- WRITTEN EXERCISE:
Copy out every text line of the data below word for word, leaving out the pictures.

## Begin PROVIDED MATERIAL

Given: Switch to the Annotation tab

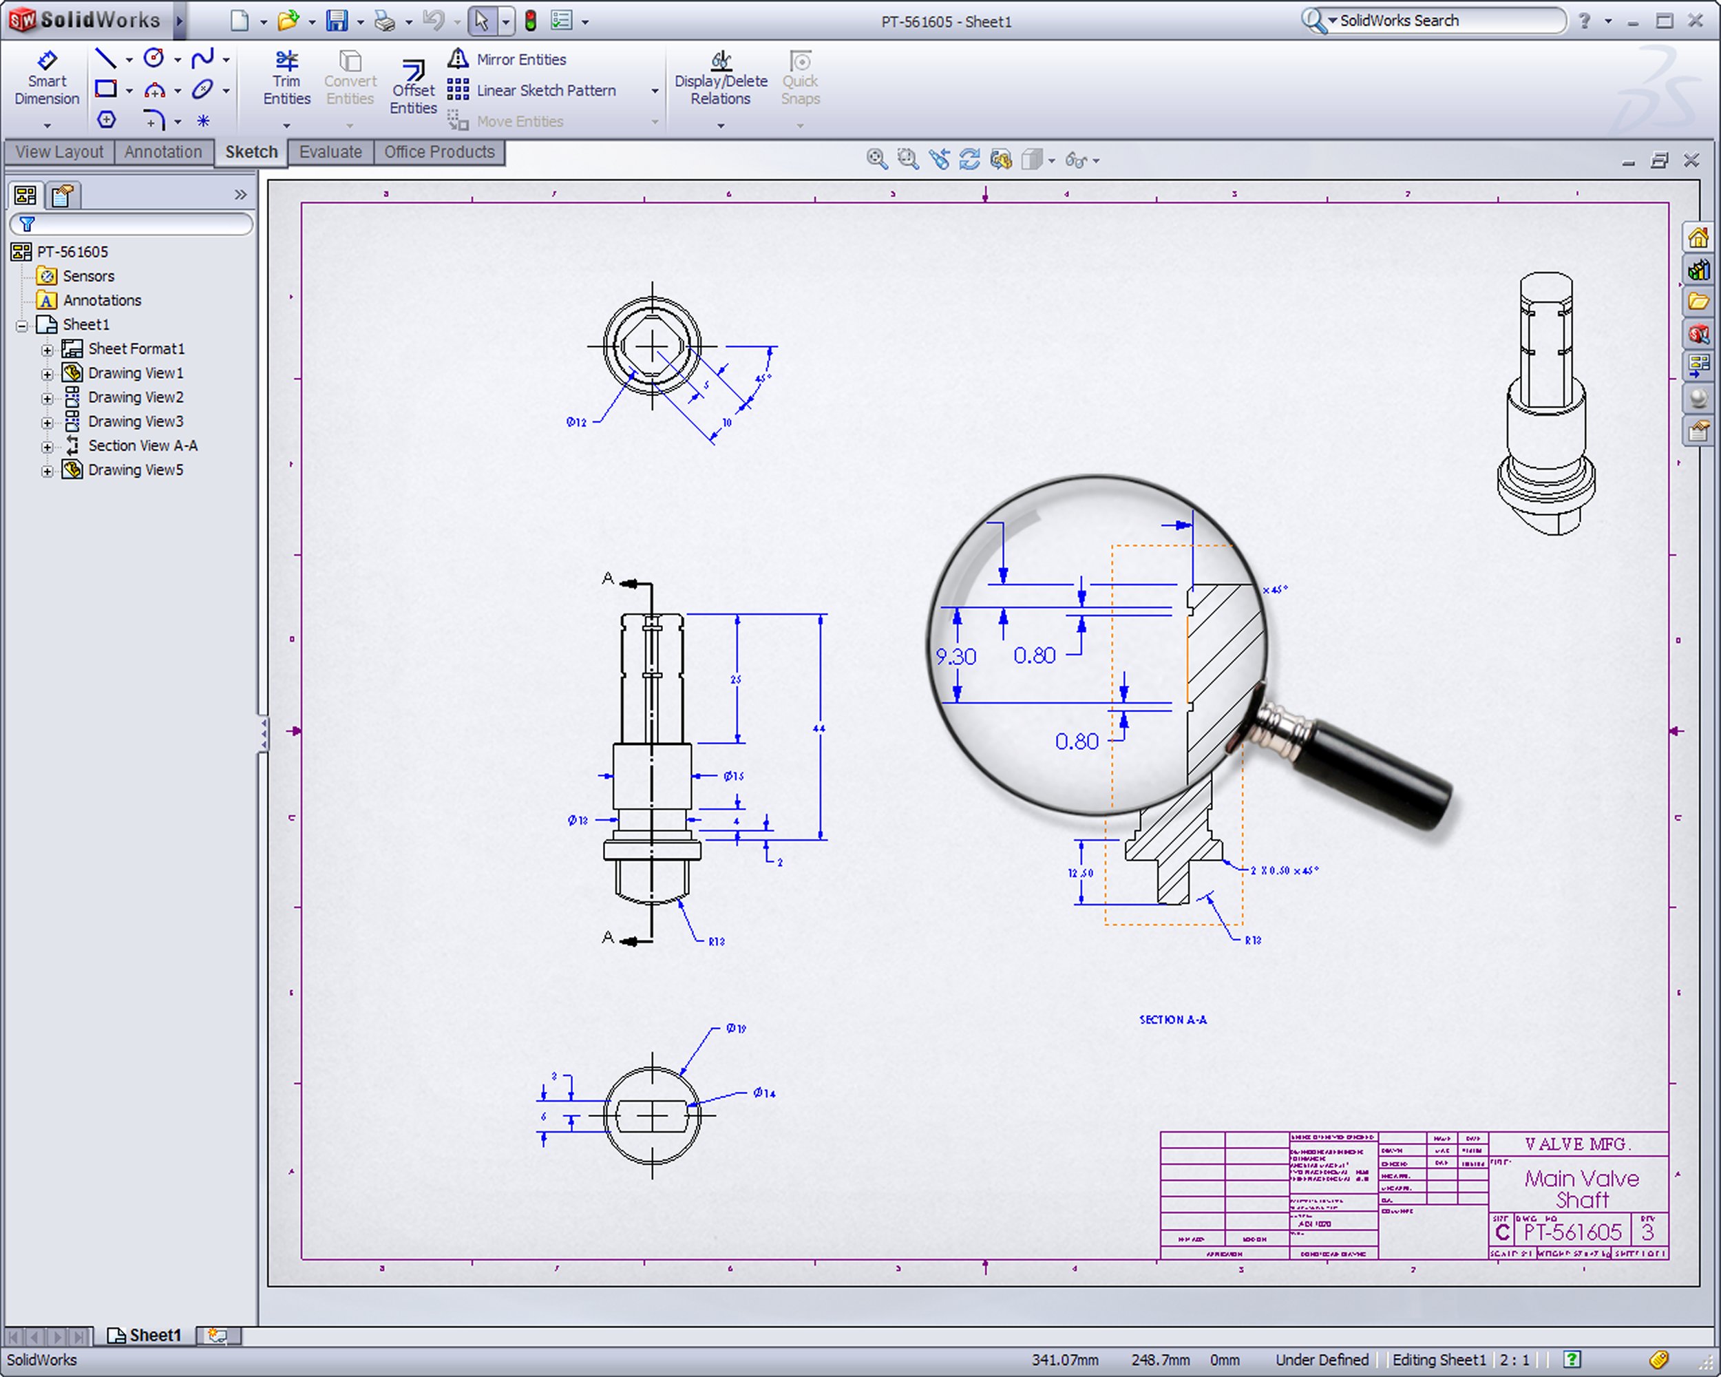Looking at the screenshot, I should point(163,152).
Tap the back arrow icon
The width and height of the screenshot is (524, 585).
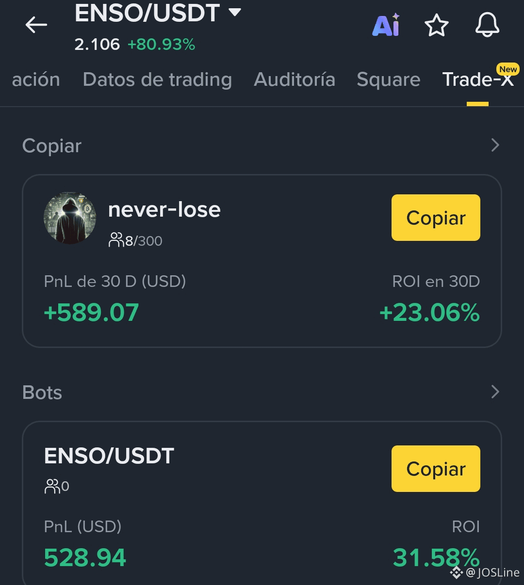tap(36, 25)
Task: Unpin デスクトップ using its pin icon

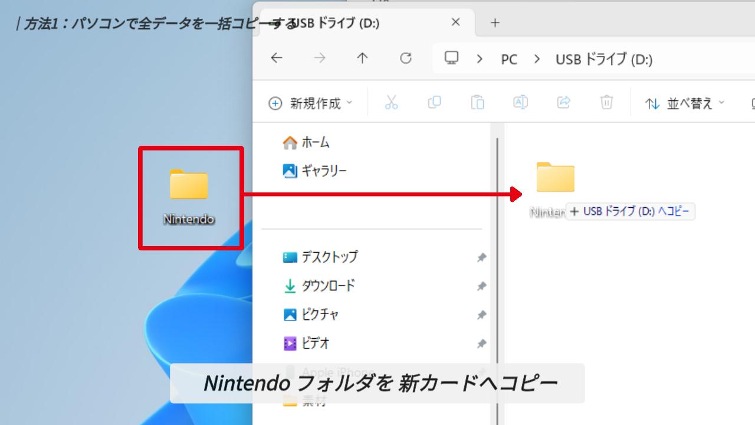Action: tap(481, 257)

## End PROVIDED MATERIAL

- ANSWER FOR THE TASK:
Given: Switch to the Annotation tab

Looking at the screenshot, I should point(163,152).
Tap the back arrow icon
The width and height of the screenshot is (524, 585).
tap(36, 25)
Task: Unpin デスクトップ using its pin icon

Action: tap(481, 257)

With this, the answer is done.